__TEXT PROVIDED__.
------------------------------------------------------------------------
An archaeologist and anthropologist at the University of Wisconsin-Milwaukee, along with others on her team, found the remnants of the beverage in a cauldron found at an Iron Age burial plot in modern day Germany, dating back to 400 or 450 B.C.

“We actually were able, ultimately, to derive at least some sense of what the contents were in a bronze cauldron,” Bettina Arnold told WUWM’s Lake Effect (via NPR’s The Salt).

She teamed up with Lakefront Brewery in Milwaukee to bring the brew back to life*, using a recipe inspired by the materials they found on the cauldron.

“The honey, which is definitely present… and then as a bittering and preservative agent — not hops… but meadowsweet,” Arnold explains, noting that mint also showed up in the brew.

So what was the booze originally? It’s thought to be a drink called a “brag got,” which, as the cellar master at Lakefront explains, is “a blend of barley and honey as the two sugar ingredients to create the beverage.”
------------------------------------------------------------------------
__STORED RECORDS__.

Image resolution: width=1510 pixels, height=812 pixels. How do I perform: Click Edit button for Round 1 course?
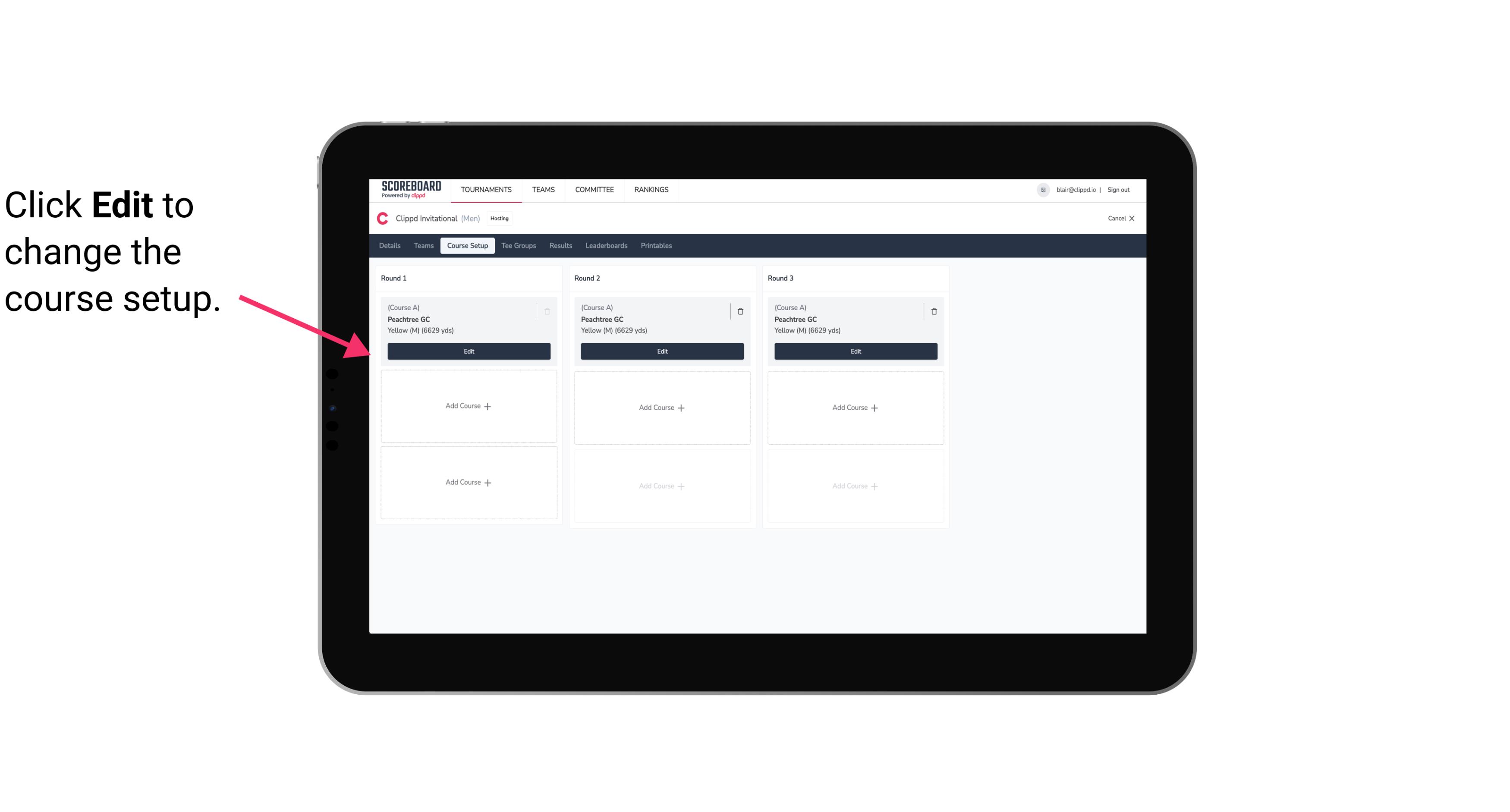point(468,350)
------------------------------------------------------------------------
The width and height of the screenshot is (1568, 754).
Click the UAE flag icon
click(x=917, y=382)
------------------------------------------------------------------------
__DIRECTIONS__.
- A) From the passage about the Iron Age brew, list every ingredient it names as part of the beverage. Leave out any ingredient it says was not used.
- B) Write a continuation of the passage about the Iron Age brew, picking up after its last sentence.

__THE RESULTS__.
- A) honey, meadowsweet, mint, barley

- B)
“The result was smooth and pleasant — almost like a dry port, but with a minty, herbal tinge to it. It also packed an alcoholic kick,” NPR’s Bonnie North says of the final product, which she sampled.

The brew will likely never make it to store shelves, Lakefront’s Chris Ranson says, despite the fact that it’s drinkable and “very cool to taste… I don’t think people would be interested in purchasing it to drink.”

*Beverage in photo above is not an ancient brew, it’s modern beer.